Opponents of my view of the Liturgy, and they are many, make recourse to a very hackneyed argument. They say ''well if 1962 is not good enough, what is?'' They accuse me of archaism, supplanting the will of the Pope of Rome with the will of the Pope of Liturgiae Causa, that my understanding of Tradition is Protestant, anachronistic etc. Which year is the year of liturgical sublimity they ask? They claim, especially since 2007, that since the Holy Father has designated 1962 as a sort of cut-off year, it is reasonable, in deference to the Pope's authority, to view the liturgical books of 1962 as a go-to year, or at least a go-between year; a brick by brick endeavour, with the more sensible ones using 1962 as a means to an end rather than an end. I must say I find the ''reform of the reform'', two forms existing side-by-side crowd more irksome than than Traddies; they are essentially people completely ignorant of Liturgy, who would have Catholic pseudo-liturgy as a purely Sunday affair, with the social kingship of Christ and various pro-this or anti-that causes of more importance than Tradition, with liturgy in an average parish subsisting in a liturgically relativistic fudge. In other words they are just as traditional as your average Protestant. But coming back to the Traditionalists who at least know '62 for what it is; what do you get from '62 which you don't get from the New Rite, provided that it is done properly? I don't quite understand why you would render support for a cause which is only going to do more harm than good. If you want Tradition, then look to Tradition - but not a tradition which is just as made up as that which you are flying from.

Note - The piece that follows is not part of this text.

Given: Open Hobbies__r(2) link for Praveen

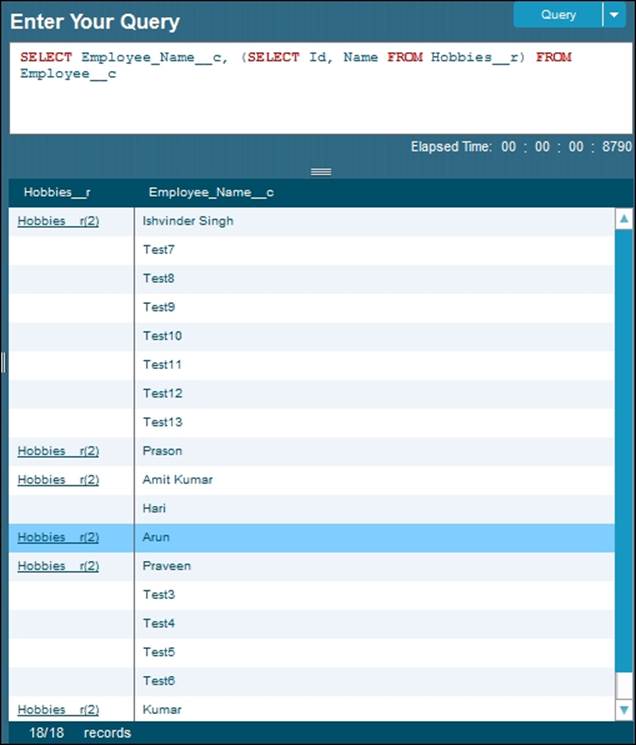Looking at the screenshot, I should 58,566.
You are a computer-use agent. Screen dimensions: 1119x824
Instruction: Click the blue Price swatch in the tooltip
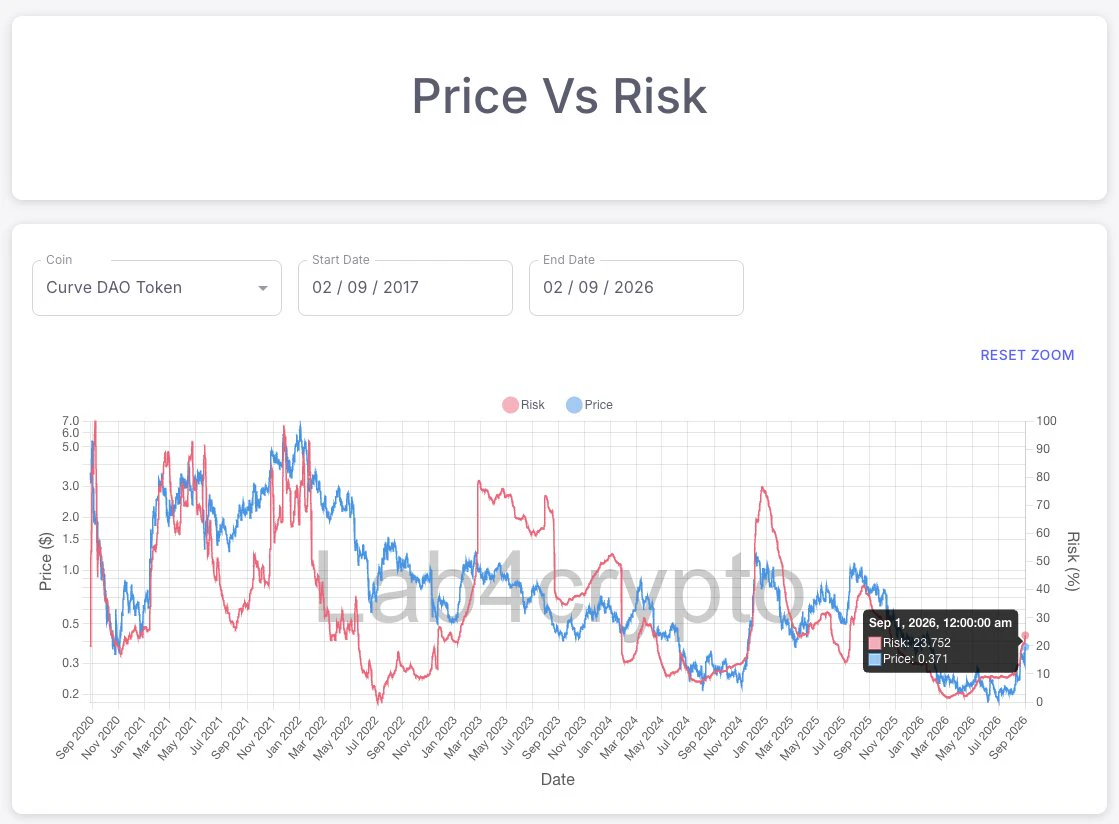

The situation reminds me in a certain sense of the debate at Estolad between the fathers of the Fathers of Men in Beleriand (see The Silmarillion, chapter XVII); one of whom said that verily they had fled from the Shadow into the westward shorelands only to find it here before them.
I don't claim to know any answers to the questions I ask here (why else would I ask them?), or to have some great store of my own wisdom built up after years of long and secret study. Especially I do not know how to counter arguments about archaism, and an ''ideal'' year for the Roman Liturgy - such a year does not exist. Personally I hold a very dim view of Rome and her latter dealings with Liturgy, and tend to the view that if you want authentic Liturgy Rome is the last place to look if you want it! No my view is that I would be content to just quietly get on with Liturgy unmolested by the Pope. I have liturgical ''opinions'' (if they can be so called), for example I would use the Julian Kalendar and discreetly disregard such feasts as the Sacred Heart when they come around every year, but I cannot impose them on anybody in my parish. Or perhaps the Roman Liturgy has truly had it; it has served its purpose, but is now so far gone, so changed, having been pushed and pulled about over the centuries by would-be reformers and Popes that any attempt to revive a more holistic Roman Liturgy would indeed merit the charge of Protestantism and archaism; that having at least intelligible motives it would avail nothing but to make a mockery of Liturgy itself.
God alone sees all ends. I only fear that real Tradition in the Roman Church will be driven into catacombs, to be the affair of eccentrics rather than the duty and direction of all devotion and love of all Catholics alike.